The app has the standard colour wheels for colour and colour temperature, as well as a ‘Scenes’ tab, which you’ll find in pretty much every ‘own-product’ app these days.
There’s a Music tab that animates the light based on the audio picked up from your iPhone’s mic (whoopee…) and a ‘More’ tab that lists options like Plan, Schedule, Timer, Rhythms, and Power-on behaviour. The latter two are of most interest in my opinion.
‘Rhythms’ is actually ‘Biorhythms’ and is designed to be used in a similar way to Apple’s Adaptive Lighting, so it adjusts the colour temperature and brightness throughout the course of the day, in order to provide lighting suitable for the time of day. This, apparently helps you to be alert and productive, or relaxed, depending on the time of day, and the colour temperature. Whilst Adaptive Lighting is all done automatically, in this case, you can program it yourself.

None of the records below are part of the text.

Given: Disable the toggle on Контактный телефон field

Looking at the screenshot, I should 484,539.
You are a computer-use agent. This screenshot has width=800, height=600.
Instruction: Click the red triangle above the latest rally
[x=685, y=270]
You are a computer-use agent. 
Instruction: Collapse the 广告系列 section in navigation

The ‘Power-on behaviour’ option, has more sub-options, so alongside the usual feature that allows you to set how the light reacts once power is restored to the lamp, you also get options to have the light brighten or dim gradually over a period of time. The Other option available is Do Not Disturb, but in this case, it allows the app to turn the light off, with the light blocked from being turned on -presumably via a wireless button – unless the said button is pressed twice. Clever.
LAMP COLOUR RENDERING
When setting up the lamp, I was pleasantly surprised at the colour generated by the LEDs. It’s not that the colours are especially rich, although they’re more than passable, but it was the evenness of the colour throughout the diffuser. There’s no way of detecting the individual LEDs, so what you’re left with is a really solid ball of colour. Personally, I think a ceiling lamp should really focus on decent whites, but for a child’s room, this would probably be more than welcome I imagine.

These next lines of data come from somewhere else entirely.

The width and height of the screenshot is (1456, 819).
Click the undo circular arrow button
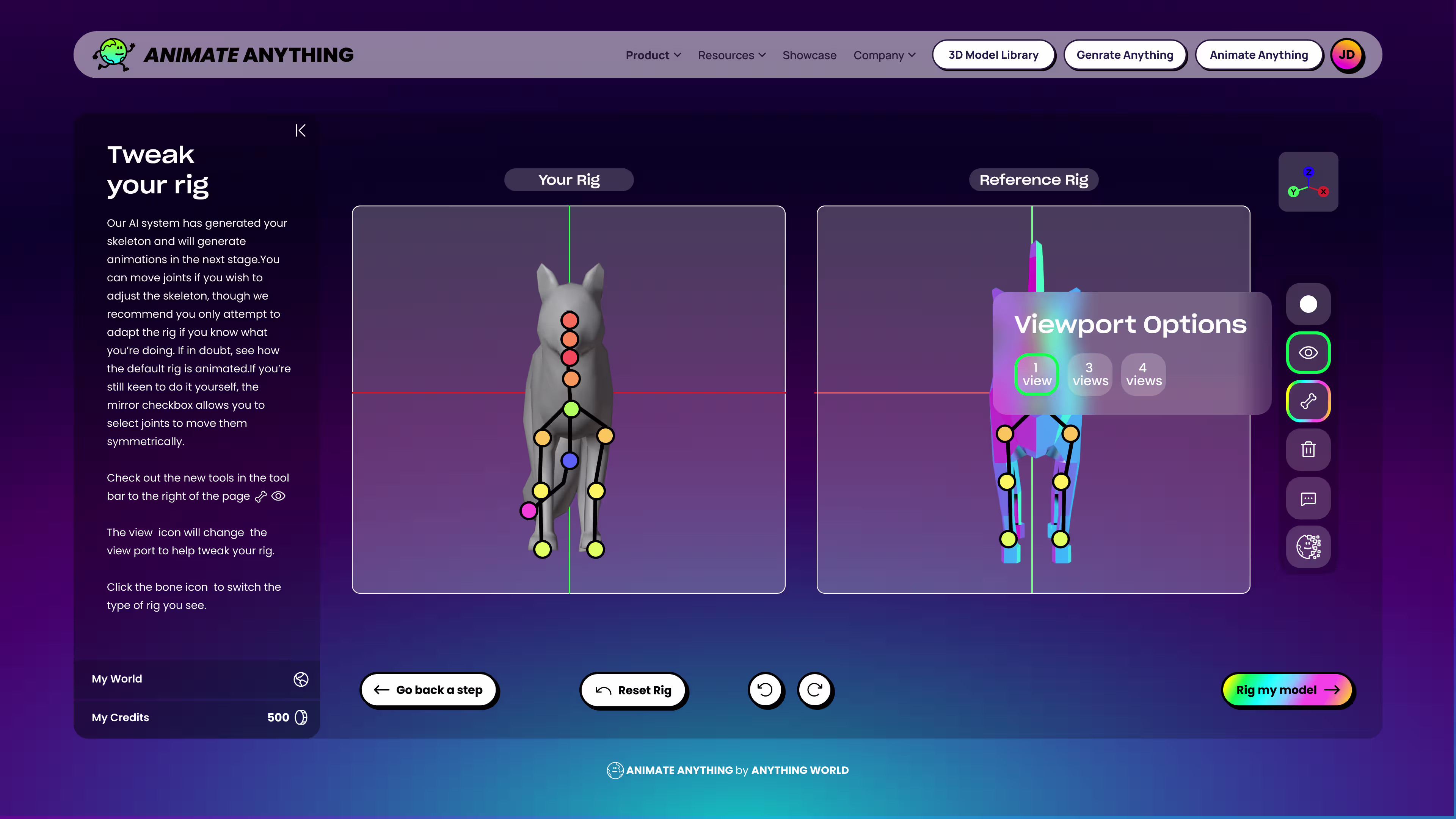pos(765,690)
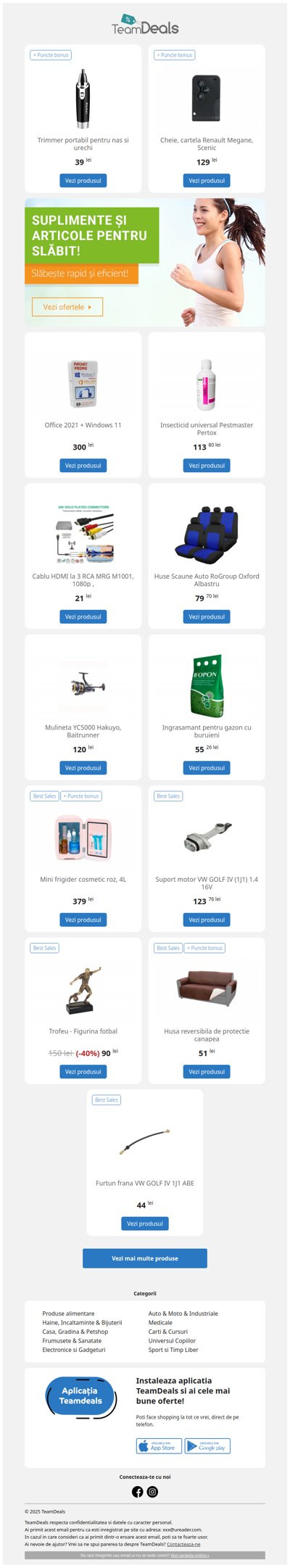Click Vezi ofertele on the banner
Viewport: 290px width, 1568px height.
[67, 307]
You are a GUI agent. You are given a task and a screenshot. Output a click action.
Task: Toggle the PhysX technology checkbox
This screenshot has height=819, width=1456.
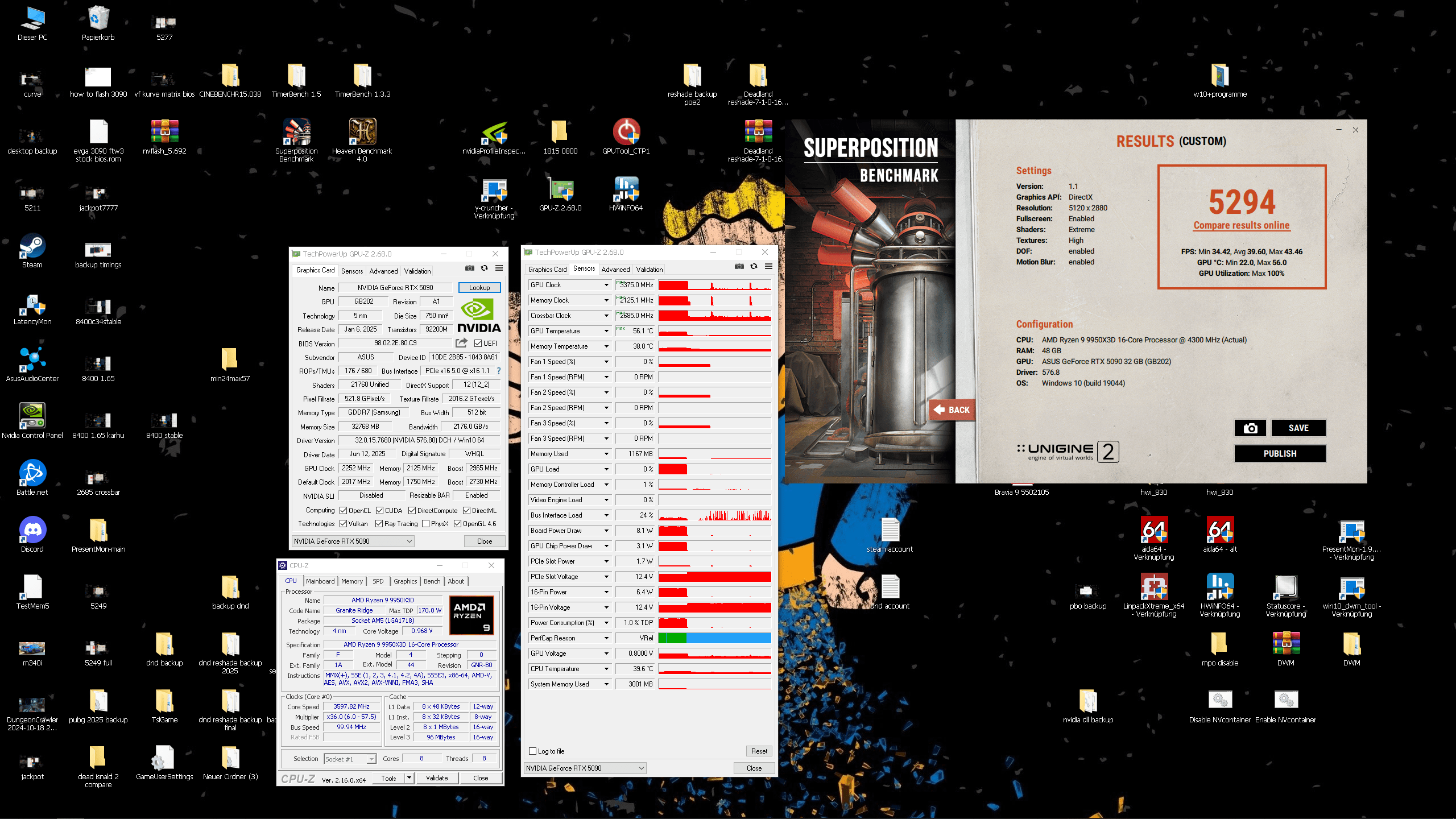click(x=426, y=524)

I mentioned at the start that this lamp has separate LEDs for cool and warm white, and as such the whites are pretty decent. The cool white setting is where you’re going to get the maximum amount of brightness. Warm white is pretty good too, with the white not being overly orange like I’ve found with some RGB bulbs.

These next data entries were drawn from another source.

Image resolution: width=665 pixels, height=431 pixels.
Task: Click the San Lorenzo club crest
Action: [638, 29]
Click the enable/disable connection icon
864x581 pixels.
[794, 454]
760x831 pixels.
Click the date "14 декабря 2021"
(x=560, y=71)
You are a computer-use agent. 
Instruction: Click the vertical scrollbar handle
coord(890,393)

It’s fair to say that Zemismart seem to be trying its hardest to churn products out at a fast pace for us HomeKit users, so it’s hard to complain about minor issues that you might find with some of their products, especially for the price. In the case of this lamp, I was once again surprised at how well it performed. The minor negative points are build quality; With a lamp of this type, you’re going to set it up and largely forget about it, so even though the materials used feel a bit on the cheap side, essentially it shouldn’t matter too much. The wires used for the switch should be more robust in my opinion, but once again, as long as you don’t keep moving the lamp hither and thither, it shouldn’t matter too much. All in all, better than expected, even if it doesn’t offer anything majorly exciting or original, but then ceiling lamps are still relatively scarce in comparison to bulbs.